First, DNA must be extracted from the sample and labeled with a fluorescent tag that attaches only to places along the strand where the short sequence of interest occurs. (U.S. Genomics is working to simplify this step, which currently must be done in the lab.) Single long molecules of DNA are then fed into a microfluidic chip, where hydrostatic pressure pulls them at a constant speed through a narrow channel. As the labeled DNA flows through the channel, it passes over a very narrowly focused beam of light. When the DNA pass over the beam, the labels fluoresce. Flashes of light from the labels are recorded like a bar code and compared with the U.S. Genomics database to identify the organism that the DNA came from.
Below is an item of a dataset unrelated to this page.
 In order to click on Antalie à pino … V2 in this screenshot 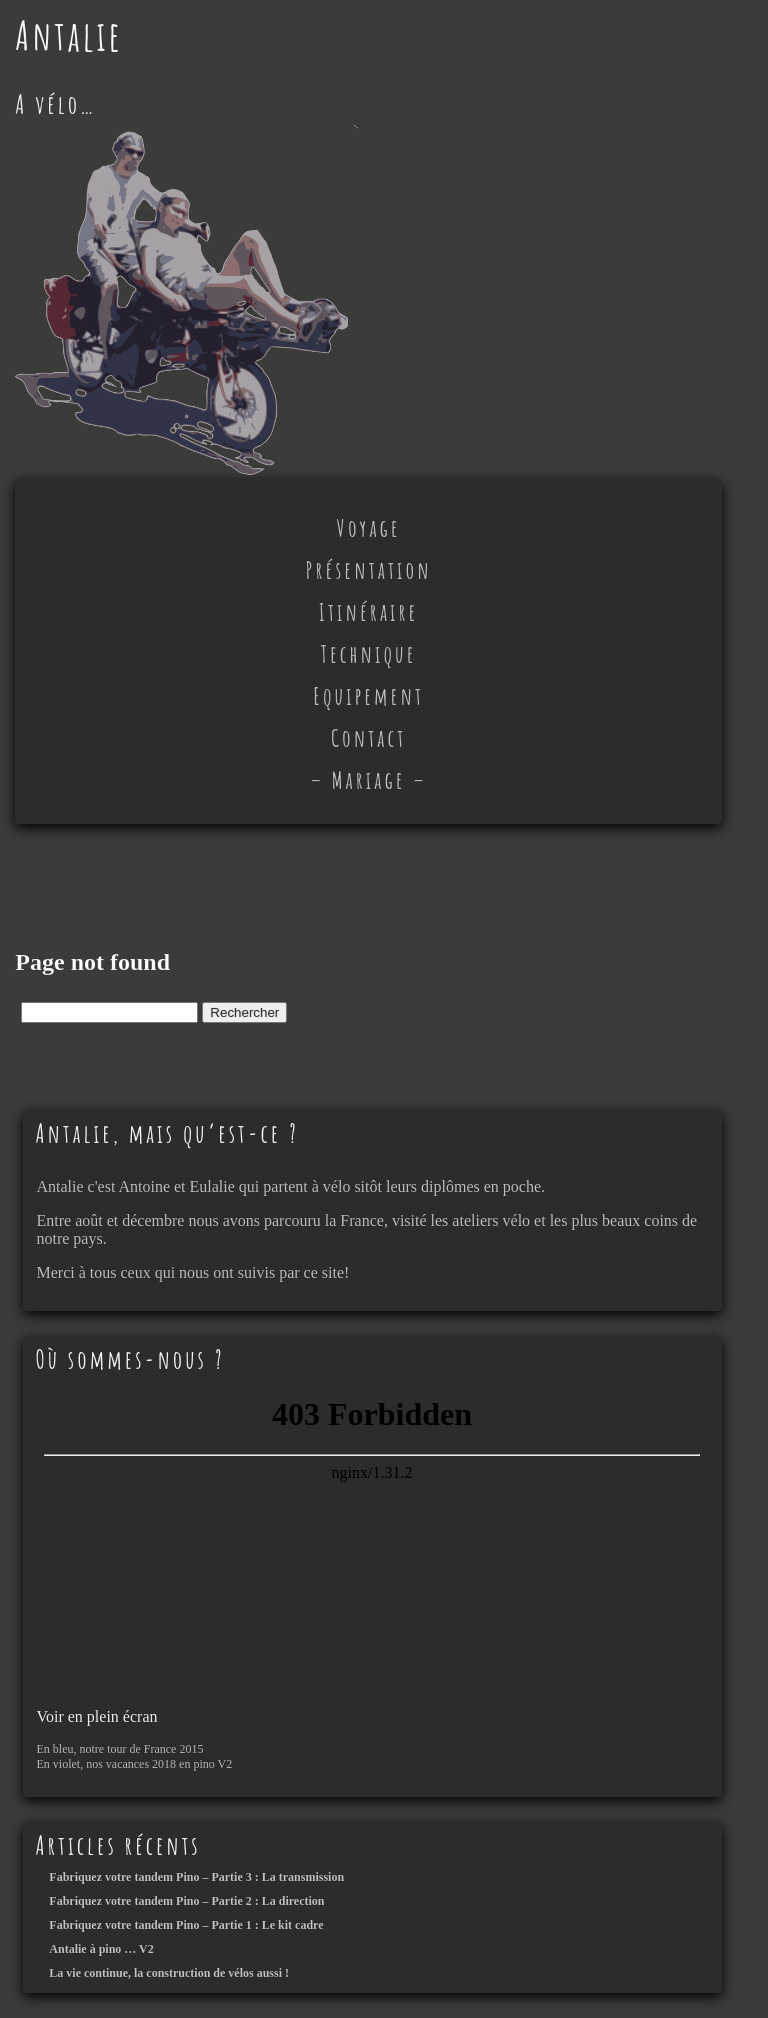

In the current incarnation of the company’s DNA chips, the bar-code patterns are read at a resolution of 0.5 micrometers. The version being developed by U.S. Genomics and Draper Laboratory uses a waveguide and nanoantennas to focus the light to a spot size much smaller than half its wavelength, giving far higher resolution and allowing the device to read shorter strands with greater accuracy. What’s more, the light from these antennas is 10 times as intense, which means a stronger signal, says Jonathan Bernstein, a Draper researcher working on the project. And focusing the light with the nanoantennas instead of with a lens means the chips are more compact and rugged.
Krogmeier says the U.S. Department of Homeland Security is interested not only in identifying pathogens, but also in identifying whether they’ve been tampered with. A bioterrorist trying to make anthrax or E. coli more deadly or more easily dispersed would often attempt to do so by adding long stretches of DNA from another organism. The U.S. Genomics chip, says Krogmeier, would be able to detect such tampering.
Bernstein says that the microfluidic channels could also be useful for looking at molecules besides DNA. Common lab techniques like PCR, the process used to make many copies of a single strand of DNA, simply do not exist for studying RNA and proteins; as a result, they are harder to identify and manipulate. “Most of the cell is not DNA,” says Bernstein. Something like the microfluidic chip he has developing for U.S. Genomics, he says, could be very helpful for studying other biological molecules.